Das Laecheln der Chimaere
Wen haben Sie gesehen, wer war die ganze Zeit da und hat sich nicht entfernt?«
Saljutow überlegte einen Moment.
»Alle Croupiers waren da, zwei Kellner, ein Wachmann der Dienst habenden Schicht und . . . der Pit-Boss des Spielsaals war auch noch da, Frau Basmanjuk.«
»Herrn Kitajew haben Sie im Saal nicht gesehen?«
Saljutow blickte Kitajew an. Der fletschte nur finster die Zähne: Also wirklich, was denn noch!
»Ich habe an der Tür gestanden, Shanna hat mich gesehen, wenn Sie Zeugen brauchen«, sagte er zu Kolossow. »Ich hielt Ausschau nach Vitas, den ich herbestellt hatte, der aber nicht erschienen war.«
»Er war nicht gekommen, weil jemand ihn oben im Kaminzimmer zurückgehalten hat«, antwortete Kolossow. »Wie standen er und Gasarow zueinander?«
»Denkbar schlecht«, antwortete Kitajew rasch. »Sie hassten einander bis aufs Blut, der Grund war Vitas’ Schwester Egle.«
»Wieso, lebt sie etwa mit Gasarow zusammen?«, wunderte sich Kolossow naiv.
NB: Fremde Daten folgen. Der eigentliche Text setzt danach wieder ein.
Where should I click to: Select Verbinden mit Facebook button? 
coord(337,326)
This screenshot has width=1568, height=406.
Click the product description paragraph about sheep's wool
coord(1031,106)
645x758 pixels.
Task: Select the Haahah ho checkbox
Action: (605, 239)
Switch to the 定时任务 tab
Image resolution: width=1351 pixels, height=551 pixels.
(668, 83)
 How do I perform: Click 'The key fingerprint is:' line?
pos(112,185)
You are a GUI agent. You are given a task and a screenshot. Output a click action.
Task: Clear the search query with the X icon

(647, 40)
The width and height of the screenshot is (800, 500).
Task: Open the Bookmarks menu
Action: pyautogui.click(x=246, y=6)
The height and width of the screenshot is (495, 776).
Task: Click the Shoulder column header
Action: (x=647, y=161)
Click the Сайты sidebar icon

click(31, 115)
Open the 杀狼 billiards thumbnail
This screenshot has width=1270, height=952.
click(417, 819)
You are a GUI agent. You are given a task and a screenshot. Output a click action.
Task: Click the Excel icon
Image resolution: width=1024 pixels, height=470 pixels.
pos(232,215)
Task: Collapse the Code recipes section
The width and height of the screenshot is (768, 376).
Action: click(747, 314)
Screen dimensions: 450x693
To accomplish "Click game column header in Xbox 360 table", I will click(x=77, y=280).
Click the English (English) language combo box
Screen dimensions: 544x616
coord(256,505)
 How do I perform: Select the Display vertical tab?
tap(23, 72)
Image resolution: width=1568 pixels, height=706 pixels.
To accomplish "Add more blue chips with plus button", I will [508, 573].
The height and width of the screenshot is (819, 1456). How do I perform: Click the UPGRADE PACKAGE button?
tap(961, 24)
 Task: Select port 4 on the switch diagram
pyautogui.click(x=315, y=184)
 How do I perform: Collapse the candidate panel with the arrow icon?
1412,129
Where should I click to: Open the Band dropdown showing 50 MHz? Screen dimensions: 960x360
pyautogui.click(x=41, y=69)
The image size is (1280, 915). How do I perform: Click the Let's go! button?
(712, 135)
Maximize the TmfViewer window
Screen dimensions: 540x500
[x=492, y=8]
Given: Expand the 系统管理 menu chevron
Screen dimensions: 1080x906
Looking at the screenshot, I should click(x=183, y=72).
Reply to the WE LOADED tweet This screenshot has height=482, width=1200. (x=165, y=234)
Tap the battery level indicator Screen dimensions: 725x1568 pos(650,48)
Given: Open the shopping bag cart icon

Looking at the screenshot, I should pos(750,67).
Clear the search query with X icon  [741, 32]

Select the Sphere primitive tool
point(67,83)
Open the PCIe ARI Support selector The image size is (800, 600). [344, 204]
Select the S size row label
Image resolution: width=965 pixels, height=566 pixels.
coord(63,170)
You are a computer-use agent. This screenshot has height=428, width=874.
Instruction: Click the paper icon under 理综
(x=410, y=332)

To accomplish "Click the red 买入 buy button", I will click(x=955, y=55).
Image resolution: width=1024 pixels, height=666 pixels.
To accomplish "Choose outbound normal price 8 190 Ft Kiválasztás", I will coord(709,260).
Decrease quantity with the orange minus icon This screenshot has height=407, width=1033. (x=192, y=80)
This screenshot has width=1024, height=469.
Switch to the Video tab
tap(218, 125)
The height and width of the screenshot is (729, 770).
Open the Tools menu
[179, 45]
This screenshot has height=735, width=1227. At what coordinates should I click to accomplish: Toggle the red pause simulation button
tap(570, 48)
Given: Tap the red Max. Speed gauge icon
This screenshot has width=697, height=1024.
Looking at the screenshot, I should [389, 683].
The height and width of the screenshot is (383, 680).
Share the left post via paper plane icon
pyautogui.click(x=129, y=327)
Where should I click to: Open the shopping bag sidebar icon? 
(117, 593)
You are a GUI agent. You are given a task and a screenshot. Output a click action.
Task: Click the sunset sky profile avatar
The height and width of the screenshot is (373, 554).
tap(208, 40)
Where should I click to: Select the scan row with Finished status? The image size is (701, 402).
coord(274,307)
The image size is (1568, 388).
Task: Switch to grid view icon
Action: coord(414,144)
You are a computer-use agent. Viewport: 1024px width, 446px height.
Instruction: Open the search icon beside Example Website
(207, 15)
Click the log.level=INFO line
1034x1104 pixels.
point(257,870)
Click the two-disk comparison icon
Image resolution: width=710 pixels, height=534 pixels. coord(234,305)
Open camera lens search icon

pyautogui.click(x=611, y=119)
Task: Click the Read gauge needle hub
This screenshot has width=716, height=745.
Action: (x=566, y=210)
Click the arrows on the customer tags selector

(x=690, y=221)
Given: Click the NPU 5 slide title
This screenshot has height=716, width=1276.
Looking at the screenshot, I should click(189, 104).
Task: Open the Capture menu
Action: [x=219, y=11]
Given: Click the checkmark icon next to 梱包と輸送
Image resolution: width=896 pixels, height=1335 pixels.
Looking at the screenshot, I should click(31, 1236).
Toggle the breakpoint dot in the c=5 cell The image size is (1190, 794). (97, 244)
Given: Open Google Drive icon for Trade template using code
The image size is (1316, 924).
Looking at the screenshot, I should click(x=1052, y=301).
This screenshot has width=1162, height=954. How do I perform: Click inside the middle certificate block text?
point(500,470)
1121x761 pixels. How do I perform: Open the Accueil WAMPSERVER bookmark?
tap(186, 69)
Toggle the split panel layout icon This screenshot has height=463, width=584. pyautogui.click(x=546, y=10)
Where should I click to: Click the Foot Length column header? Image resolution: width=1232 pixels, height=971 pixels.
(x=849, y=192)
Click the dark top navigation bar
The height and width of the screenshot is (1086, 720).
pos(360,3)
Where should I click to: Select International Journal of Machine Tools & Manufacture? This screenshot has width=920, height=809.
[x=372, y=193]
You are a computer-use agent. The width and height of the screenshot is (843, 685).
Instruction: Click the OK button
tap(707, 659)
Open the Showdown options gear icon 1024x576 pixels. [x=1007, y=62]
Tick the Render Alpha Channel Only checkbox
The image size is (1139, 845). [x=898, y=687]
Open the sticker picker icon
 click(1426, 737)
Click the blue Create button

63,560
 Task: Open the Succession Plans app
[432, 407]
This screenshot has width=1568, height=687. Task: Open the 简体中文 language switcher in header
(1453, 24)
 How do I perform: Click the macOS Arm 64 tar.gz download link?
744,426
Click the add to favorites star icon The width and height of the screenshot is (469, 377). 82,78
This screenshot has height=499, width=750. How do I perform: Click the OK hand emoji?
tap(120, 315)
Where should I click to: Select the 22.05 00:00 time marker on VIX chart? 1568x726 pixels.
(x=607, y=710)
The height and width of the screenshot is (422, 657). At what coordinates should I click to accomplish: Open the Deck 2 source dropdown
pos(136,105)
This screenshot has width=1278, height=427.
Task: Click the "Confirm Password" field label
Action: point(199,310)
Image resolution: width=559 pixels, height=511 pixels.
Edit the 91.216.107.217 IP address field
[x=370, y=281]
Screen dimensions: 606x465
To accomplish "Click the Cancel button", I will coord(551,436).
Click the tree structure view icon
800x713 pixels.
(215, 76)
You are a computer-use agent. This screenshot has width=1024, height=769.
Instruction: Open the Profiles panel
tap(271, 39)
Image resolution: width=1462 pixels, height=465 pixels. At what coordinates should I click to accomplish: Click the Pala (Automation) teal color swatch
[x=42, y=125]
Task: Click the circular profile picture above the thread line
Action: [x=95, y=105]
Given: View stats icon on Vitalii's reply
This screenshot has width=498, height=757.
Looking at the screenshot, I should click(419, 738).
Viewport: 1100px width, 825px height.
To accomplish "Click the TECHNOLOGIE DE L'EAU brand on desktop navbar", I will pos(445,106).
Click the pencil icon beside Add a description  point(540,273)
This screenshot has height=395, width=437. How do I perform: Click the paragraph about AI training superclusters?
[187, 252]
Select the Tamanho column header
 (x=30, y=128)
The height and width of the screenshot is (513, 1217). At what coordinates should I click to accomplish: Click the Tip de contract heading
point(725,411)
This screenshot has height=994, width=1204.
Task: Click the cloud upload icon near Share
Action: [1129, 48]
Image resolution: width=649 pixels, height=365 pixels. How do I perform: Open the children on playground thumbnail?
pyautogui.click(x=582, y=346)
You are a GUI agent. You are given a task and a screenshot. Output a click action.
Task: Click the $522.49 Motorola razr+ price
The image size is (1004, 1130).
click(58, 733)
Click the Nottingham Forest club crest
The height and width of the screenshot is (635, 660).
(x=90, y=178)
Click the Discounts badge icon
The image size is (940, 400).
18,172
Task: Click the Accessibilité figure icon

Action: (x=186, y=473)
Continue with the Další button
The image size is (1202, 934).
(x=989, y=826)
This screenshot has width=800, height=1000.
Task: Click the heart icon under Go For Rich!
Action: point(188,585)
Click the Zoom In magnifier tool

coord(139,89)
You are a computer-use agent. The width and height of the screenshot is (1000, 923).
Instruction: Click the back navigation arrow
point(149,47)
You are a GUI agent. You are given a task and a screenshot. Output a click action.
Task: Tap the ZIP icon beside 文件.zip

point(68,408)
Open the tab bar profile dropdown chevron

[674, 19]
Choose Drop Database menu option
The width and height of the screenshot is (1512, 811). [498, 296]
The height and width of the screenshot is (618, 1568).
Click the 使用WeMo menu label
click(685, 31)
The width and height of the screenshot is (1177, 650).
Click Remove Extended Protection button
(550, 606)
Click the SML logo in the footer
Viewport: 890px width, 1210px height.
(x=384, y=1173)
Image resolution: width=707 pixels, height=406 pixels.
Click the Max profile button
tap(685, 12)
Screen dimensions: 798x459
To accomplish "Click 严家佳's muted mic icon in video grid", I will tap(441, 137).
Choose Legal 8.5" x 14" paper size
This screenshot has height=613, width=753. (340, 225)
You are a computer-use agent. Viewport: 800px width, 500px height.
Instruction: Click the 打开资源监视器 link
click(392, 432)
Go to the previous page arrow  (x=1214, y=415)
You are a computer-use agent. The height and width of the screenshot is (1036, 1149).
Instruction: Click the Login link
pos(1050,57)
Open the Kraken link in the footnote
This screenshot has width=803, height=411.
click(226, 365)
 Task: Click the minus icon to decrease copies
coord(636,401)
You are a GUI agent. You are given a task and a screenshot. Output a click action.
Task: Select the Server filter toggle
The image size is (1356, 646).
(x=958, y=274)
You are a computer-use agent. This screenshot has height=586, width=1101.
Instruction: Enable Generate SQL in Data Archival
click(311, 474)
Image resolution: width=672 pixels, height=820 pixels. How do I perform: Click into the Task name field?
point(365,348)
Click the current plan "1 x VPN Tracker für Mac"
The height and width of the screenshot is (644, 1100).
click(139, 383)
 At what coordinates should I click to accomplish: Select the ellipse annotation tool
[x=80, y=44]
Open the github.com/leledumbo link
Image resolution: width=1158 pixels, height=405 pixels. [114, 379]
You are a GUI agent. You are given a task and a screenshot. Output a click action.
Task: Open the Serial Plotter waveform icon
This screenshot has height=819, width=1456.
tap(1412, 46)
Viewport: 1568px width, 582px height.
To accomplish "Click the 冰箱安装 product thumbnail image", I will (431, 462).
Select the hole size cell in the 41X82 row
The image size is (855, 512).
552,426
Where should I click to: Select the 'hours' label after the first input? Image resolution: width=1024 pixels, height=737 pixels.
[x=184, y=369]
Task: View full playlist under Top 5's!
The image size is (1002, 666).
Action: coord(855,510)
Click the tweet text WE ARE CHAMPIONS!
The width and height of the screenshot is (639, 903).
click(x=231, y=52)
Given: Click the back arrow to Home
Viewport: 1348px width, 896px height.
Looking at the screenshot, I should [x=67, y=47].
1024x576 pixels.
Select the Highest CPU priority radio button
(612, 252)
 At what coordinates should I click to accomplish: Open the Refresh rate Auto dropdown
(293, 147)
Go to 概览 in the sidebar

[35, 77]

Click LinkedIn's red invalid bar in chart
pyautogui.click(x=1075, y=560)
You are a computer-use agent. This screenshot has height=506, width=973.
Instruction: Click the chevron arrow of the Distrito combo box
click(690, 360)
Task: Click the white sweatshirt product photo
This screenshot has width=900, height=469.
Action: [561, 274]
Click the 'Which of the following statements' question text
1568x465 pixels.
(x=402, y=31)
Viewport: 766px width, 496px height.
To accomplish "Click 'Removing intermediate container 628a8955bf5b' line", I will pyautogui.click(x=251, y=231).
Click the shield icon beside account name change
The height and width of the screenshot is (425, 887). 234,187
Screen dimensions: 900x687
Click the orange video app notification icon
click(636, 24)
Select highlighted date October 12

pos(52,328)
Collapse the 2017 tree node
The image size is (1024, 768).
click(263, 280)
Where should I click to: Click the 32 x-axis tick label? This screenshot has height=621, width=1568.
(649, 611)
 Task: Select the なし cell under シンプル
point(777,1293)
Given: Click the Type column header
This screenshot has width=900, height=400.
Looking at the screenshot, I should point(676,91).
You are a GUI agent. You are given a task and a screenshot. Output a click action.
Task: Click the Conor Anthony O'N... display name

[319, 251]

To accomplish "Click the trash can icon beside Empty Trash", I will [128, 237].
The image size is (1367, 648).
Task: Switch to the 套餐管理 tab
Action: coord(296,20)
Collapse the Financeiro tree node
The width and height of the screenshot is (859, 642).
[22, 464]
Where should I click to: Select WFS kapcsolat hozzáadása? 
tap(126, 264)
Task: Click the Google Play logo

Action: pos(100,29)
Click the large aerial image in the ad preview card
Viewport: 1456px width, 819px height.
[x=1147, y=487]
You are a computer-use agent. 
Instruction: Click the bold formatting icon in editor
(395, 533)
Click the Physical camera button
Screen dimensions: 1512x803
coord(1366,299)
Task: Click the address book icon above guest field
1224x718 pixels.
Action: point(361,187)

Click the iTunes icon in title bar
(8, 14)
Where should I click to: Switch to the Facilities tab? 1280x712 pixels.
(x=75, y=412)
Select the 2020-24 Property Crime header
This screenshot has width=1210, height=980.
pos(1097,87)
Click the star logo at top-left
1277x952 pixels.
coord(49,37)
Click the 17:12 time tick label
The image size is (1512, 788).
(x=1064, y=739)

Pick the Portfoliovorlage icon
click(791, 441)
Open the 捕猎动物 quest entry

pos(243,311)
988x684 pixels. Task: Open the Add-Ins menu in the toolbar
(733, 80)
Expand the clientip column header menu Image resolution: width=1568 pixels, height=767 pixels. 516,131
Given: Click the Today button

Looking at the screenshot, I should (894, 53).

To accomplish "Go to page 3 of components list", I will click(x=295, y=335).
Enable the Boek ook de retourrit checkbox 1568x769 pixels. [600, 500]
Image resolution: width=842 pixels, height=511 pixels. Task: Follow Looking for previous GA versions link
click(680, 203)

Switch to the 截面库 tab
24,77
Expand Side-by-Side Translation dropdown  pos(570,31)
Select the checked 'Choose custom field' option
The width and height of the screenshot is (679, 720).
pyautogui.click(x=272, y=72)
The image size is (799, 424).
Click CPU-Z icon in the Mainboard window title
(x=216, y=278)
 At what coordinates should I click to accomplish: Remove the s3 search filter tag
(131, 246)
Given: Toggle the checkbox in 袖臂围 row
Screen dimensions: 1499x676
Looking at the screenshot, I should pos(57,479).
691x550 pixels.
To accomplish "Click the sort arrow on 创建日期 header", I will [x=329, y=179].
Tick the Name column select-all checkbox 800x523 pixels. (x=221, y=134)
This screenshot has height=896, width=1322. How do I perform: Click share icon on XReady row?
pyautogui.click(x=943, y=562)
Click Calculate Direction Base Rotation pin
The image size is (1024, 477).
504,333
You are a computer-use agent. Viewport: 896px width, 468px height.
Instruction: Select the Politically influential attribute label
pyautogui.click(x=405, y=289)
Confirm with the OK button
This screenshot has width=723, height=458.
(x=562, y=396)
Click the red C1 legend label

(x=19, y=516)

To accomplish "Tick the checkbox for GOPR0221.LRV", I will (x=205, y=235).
Kitajew warf Saljutow einen raschen Blick zu und nickte dann.
»Der könnte leicht so ein Maulwurf sein«, sagte er giftig. »Um seine Spielschulden zurückzukriegen, tut er alles. Gut möglich, dass er sich Chwantschkara aus freien Stücken angeboten hat. Und außerdem . . . Teufel, warum habe ich daran nicht schon eher gedacht!« Kitajew schlug sich mit der Hand vor die Stirn. »Er ist ja ein Landsmann von Milowadse – sie stammen beide aus dem Kaukasus. Vitas hat gedroht, Gasarow umzubringen, wenn er ihn noch ein einziges Mal bei seiner Schwester antrifft. Vermutlich hätte auch Gasarow die Hand nicht gezittert, wenn sich eine Gelegenheit zur Rache geboten hätte, zur Abrechnung . . .«
»Welch bequemer Verdächtiger. Der kommt ja wie gern-fen.« Kolossow blickte Saljutow an. »Sind Sie derselben Meinung, Waleri Wiktorowitsch?«
Aber Saljutow kam nicht mehr dazu zu antworten. Ohne anzuklopfen, stürmten die Männer des Einsatzkommandos, angeführt von Untersuchungsführer Sokolnikow, ins Büro.
19
Katja und Kolossow trafen sich wieder in der Mittagspause. Sie stieß mit ihm zusammen, als er gerade die Treppe hinunterhastete, in seine Lederjacke und einen dicken, warmen Wollschal eingemummt.
»Guten Tag, Nikita«, grüßte Katja.
»Hallo«, brummte er, lief ein paar Stufen weiter und blieb dann plötzlich stehen, drehte sich um.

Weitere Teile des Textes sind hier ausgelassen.